Requirement - Rescale the items from the line with "Task: Collapse the order with the minus icon" to the line with "Click the graduation", both ends included. Write out every one of those lines again, requests too, and multiply each coordinate in the answers by 1.35, rounding to whole numbers with halves rounded up. Leave the numbers in the requests unchanged and give only these lines.
────────────────
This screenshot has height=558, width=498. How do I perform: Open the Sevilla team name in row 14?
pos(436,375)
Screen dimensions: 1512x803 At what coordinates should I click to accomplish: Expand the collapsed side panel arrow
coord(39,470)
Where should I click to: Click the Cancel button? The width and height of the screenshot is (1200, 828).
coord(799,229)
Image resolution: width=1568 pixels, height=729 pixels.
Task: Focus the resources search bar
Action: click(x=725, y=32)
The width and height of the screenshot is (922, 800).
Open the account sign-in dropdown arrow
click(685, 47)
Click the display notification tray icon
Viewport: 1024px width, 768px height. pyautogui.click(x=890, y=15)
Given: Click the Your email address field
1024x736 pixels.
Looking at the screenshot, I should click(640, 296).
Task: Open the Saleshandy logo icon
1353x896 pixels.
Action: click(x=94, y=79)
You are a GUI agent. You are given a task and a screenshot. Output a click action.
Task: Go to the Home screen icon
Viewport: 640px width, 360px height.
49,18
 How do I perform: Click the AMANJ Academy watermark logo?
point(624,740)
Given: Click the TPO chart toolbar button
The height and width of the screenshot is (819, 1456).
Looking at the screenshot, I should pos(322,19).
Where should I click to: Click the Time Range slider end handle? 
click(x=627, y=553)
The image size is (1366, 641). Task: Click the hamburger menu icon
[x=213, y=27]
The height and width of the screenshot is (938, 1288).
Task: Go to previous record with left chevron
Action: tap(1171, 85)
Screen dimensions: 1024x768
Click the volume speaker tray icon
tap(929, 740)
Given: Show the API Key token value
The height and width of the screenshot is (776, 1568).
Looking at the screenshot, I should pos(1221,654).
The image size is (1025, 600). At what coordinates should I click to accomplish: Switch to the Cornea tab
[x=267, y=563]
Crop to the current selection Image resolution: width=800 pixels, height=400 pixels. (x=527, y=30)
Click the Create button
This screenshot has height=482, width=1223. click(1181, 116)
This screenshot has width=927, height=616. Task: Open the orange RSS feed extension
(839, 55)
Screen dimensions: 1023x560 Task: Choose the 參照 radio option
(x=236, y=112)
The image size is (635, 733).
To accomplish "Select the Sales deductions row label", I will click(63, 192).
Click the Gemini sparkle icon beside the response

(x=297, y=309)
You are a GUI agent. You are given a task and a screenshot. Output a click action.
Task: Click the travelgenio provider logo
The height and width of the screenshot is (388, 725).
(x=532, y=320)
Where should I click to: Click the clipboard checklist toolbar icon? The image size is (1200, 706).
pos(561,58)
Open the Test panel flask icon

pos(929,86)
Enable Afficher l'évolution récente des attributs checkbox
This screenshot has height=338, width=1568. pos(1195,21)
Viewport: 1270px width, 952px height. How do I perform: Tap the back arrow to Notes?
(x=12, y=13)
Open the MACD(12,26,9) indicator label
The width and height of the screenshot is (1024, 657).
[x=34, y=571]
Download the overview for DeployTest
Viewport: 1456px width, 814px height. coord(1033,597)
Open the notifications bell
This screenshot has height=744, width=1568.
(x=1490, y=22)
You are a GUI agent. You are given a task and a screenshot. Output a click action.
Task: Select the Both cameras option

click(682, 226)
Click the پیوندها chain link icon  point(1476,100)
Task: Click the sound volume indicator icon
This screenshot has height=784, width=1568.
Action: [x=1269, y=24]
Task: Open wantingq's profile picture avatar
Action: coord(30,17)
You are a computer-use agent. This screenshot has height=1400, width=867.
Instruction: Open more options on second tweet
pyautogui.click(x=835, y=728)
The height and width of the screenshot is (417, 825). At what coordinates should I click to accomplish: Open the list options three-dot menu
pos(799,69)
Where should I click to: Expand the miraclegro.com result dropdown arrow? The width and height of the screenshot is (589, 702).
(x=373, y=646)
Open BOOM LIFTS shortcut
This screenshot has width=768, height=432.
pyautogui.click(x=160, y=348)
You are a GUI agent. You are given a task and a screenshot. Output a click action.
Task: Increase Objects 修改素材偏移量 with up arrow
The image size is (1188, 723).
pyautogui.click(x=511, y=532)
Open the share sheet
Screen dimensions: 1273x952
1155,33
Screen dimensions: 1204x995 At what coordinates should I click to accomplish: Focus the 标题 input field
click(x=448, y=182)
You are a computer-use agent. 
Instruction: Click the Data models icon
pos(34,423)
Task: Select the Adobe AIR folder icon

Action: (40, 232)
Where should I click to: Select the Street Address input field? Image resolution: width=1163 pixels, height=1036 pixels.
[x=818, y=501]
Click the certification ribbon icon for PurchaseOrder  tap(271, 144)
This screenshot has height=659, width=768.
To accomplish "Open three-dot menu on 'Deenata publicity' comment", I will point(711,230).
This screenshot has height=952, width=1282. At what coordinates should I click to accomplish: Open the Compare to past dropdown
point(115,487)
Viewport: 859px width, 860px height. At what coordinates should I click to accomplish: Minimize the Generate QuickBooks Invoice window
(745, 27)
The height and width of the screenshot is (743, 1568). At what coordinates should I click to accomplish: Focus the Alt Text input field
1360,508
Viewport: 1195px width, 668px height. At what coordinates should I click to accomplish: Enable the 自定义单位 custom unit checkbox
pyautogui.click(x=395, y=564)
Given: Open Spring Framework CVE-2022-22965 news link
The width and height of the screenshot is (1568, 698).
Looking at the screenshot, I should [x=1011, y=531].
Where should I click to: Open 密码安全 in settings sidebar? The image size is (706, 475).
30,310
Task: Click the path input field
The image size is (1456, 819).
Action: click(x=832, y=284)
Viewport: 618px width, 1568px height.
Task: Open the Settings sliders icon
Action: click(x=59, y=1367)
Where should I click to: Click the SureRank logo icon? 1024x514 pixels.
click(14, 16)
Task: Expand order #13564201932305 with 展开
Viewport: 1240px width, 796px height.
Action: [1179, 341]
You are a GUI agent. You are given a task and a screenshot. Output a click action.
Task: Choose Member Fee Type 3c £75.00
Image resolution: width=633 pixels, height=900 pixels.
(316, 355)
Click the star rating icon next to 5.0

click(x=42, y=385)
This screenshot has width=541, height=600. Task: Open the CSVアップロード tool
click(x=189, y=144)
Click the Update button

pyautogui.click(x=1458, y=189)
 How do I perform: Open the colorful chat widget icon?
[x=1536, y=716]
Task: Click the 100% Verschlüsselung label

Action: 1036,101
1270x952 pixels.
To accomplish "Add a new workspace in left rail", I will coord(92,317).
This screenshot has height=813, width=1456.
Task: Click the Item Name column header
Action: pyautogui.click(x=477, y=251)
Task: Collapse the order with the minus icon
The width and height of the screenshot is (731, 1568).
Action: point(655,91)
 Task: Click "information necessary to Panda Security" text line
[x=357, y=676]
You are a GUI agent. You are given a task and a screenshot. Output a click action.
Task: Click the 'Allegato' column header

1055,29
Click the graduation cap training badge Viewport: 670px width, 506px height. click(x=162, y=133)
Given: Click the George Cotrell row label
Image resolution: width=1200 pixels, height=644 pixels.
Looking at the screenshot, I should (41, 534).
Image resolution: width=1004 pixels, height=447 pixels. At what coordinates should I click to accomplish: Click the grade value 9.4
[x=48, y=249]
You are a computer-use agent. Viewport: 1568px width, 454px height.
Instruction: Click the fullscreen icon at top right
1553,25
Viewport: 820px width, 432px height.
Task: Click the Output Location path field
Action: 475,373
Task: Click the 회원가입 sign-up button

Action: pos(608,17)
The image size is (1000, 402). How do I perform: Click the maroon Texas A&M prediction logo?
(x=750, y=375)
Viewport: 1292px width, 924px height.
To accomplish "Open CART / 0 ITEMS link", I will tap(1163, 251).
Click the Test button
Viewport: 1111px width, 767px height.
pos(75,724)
────────────────
Task result -
Task: Collapse the order with the minus icon
The width and height of the screenshot is (731, 1568).
Action: point(884,123)
 Task: Click "information necessary to Panda Security" text line
[x=482, y=913]
You are a GUI agent. You are given a task and a screenshot. Output a click action.
Task: Click the 'Allegato' column header

1424,39
Click the graduation cap training badge Viewport: 670px width, 506px height. click(x=219, y=180)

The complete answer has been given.